Série d'exercices:
1. Recopiez le passage de l'article sur le festival HLM sur cour(t) qui commence à « HLM sur cour(t) » et se termine à « on vous raconte. ».
2. Reprenez l'article sur le festival de courts métrages HLM sur cour(t) à l'endroit où il s'arrête et poursuivez-en la rédaction.

HLM sur cour(t) : filmer la vie dans le logement social

Pour sa deuxième édition, le festival de courts métrages de l’Union sociale de l’habitat, mené avec des principes atypiques (entre communication et création) et dans des conditions qui ne le sont pas moins (avec réalisateurs pros ou amateurs, temps de réalisation réduit…), remettait sa salve de petits films intimistes le 17 juin. On était dans le jury, alors on vous raconte.
Un jury bigarré, majoritairement indépendant et composé de professionnels du logement social, de la communication et des médias (Edouard Zambeaux de radio-France), du cinéma (Lola Frederich, réalisatrice ; Philippe Germain, de l’Agence du court-métrage) et de l’éducation populaire (François Campana de Passeurs d’images) voire d’indépendants purs (Jacques Donzelot, sociologue). Un florilège de 19 scenarii allant de l’exercice de style déroutant à l’œuvre aboutie, en passant par la communication plan-plan. 3 mois de tournage pour les 3 histoires qui ont eu les faveurs du jury…
Humour décalé
…Et à l’arrivée, quelques beaux moments de cinéma-vérité pour cette édition 2014. Dont le premier prix est remis à Jennifer Lumbroso pour « La fille de Baltimore », un petit film bien troussé qui joue la carte de l’humour décalé sur un sujet délicat dans l’univers du logement social : les filles et les caves… On ne peut évidement pas en dire plus, mais rien de glauque, bien au contraire. Une réussite qui a mérité son succès, notamment grâce à des acteurs principaux très touchants et une réalisation impeccable.

Données fournies:
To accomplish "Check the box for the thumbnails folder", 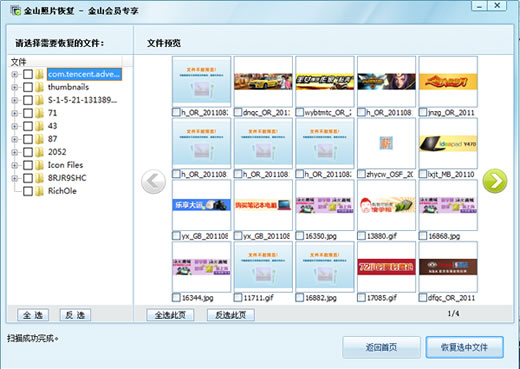I will [x=28, y=87].
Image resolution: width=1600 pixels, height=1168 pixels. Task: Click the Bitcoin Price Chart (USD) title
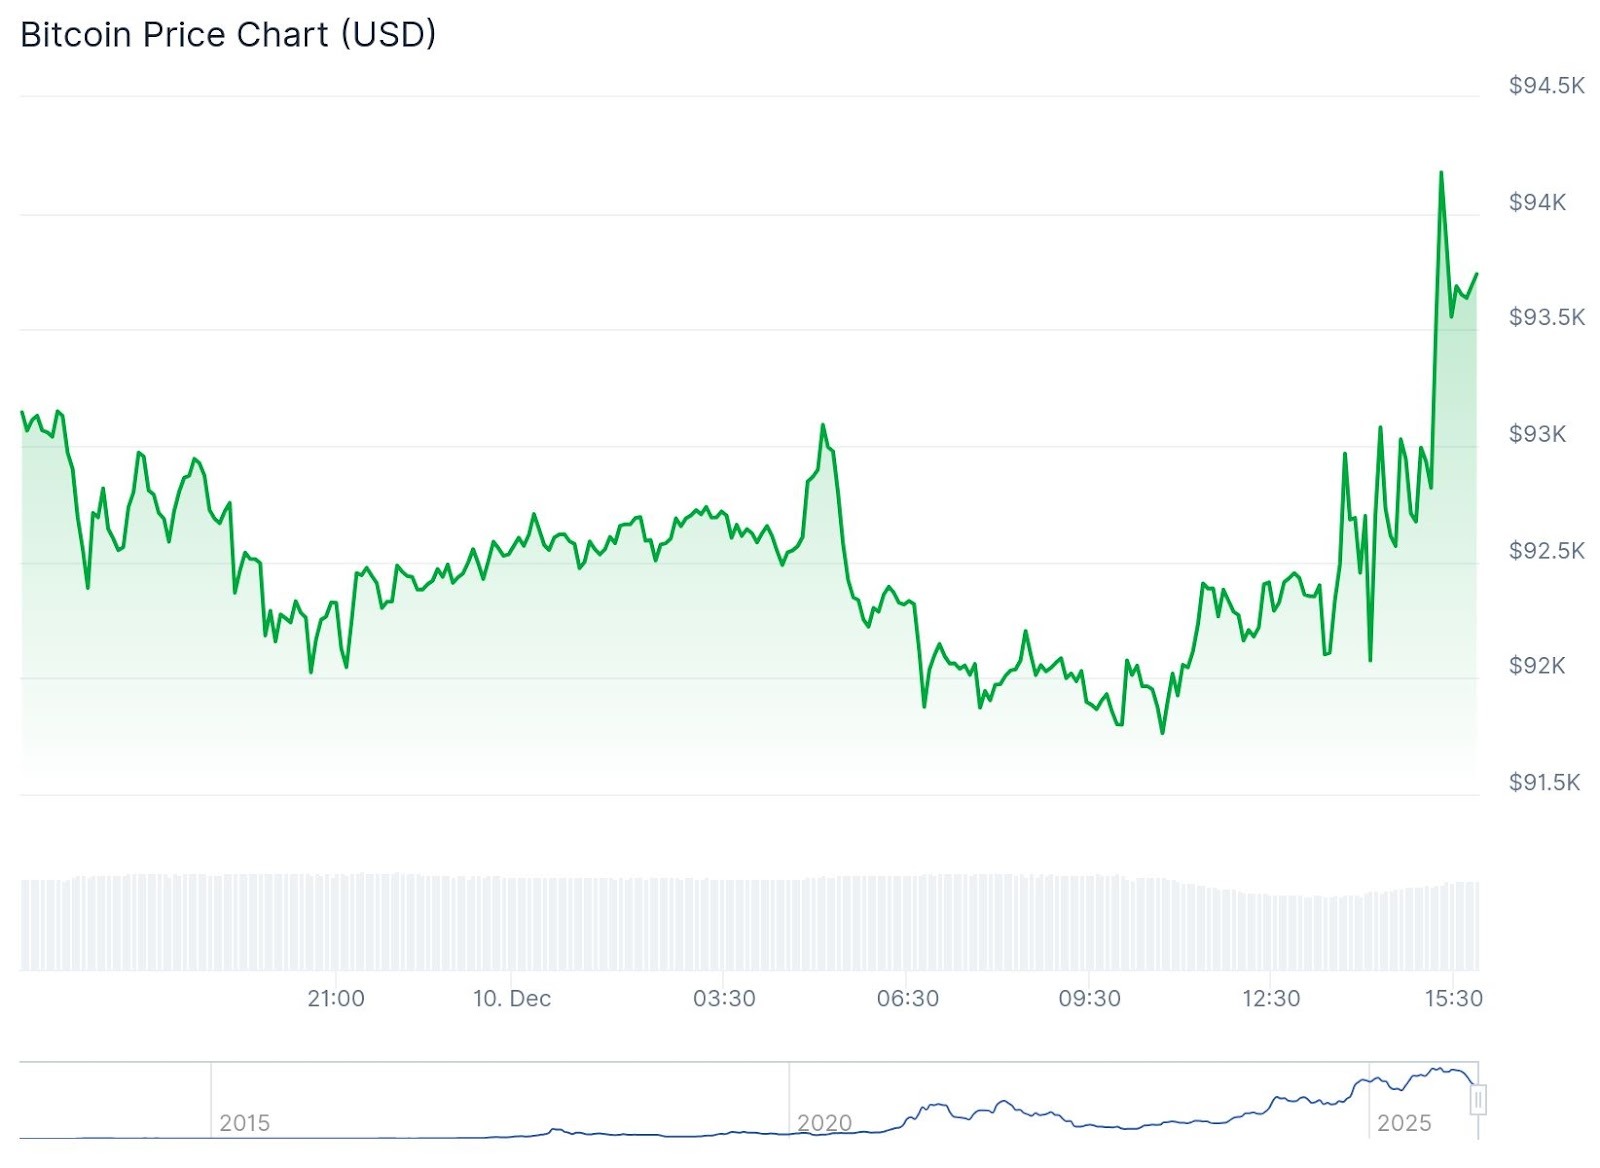[x=228, y=35]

Réponses par exercice:
1.
HLM sur cour(t) : filmer la vie dans le logement social

Pour sa deuxième édition, le festival de courts métrages de l’Union sociale de l’habitat, mené avec des principes atypiques (entre communication et création) et dans des conditions qui ne le sont pas moins (avec réalisateurs pros ou amateurs, temps de réalisation réduit…), remettait sa salve de petits films intimistes le 17 juin. On était dans le jury, alors on vous raconte.

2.
Tordre le cou aux clichés
Mais dès la projection du premier court (« On met les voiles », de Anne Agüero), filmé sur l’Île aux Moines (Morbihan), on sort de l’univers des grands ensembles. Une chance que ces regards portés sur le HLM soient justes, car justement, aucune des réalisatrices des trois films n’a vécu en HLM. Mais cette soirée aura aussi justement permis de tordre le cou à quelques clichés, grâce aux intervenants présents, à l'instar du délégué général de la Fondation Abbé Pierre, Patrick Doutreligne, qui signale en passant que la majorité des nouveaux programmes sont édifiés avec des ensembles de moins de 20 logements. Et que seuls de quart des logements sociaux se trouvent dans des quartiers de grands ensembles. Des films et des témoignages d’une réalité qui sont donc loin des préjugés façon « Putain qu’il est blême, mon HLM », du chanteur Renaud.
La vraie VIE des vrais gens en HLM
Car l’objectif du festival est bien de changer le regard porté sur les HLM. D’où le témoignage de Marie-Kenza Bouhhadou, architecte et professeure à l’ENSA Paris-Val, relatant l’importance du rôle des habitants eux-mêmes dans la mobilisation d’une capacité à modifier le regard, en citant telle expérience lorientaise dans laquelle des habitants de HLM avaient ouvert un appartement transformé en musée éphémère, y attirant toute la ville. Ou encore Patrick Doutreligne de citer l’origine boulonnaise du joueur Franck Ribéry, ancien locataire d’une des cités de cette ville de la Somme… située face à la mer.
Relations de proximité
« On est persuadé que les gens dans les immeubles ne se connaissent pas, c’est une erreur ! » jure Diane Valsonne, réalisatrice du troisème film, « La maladie d’Homer » (petit film léger et bon esprit sur le vivre ensemble, entre générations et origines différentes). A ce titre, Francis Deplace (directeur de l’association Delphis) assure que « 75% des services rendus aux gens qui en ont besoin (faire les courses, chercher les médicaments…) sont rendus par des voisins ou la famille. Le reste étant rempli par le système des aides à la personne. » Et c’est bien ainsi, insiste-t-il ! Jugeant qu’il ne faut surtout pas que l’Etat se mêle de ces relations sociales de proximité. « Il faut que ces services soient rendus sur une base non marchande. Avec les chèques emploi-service, ça ne marche pas, notamment parce que les gens n’en ont pas les moyens ! 90% des personnes âgées vieillissent à domicile de manière autonome, ils n’ont pas d’autre choix… »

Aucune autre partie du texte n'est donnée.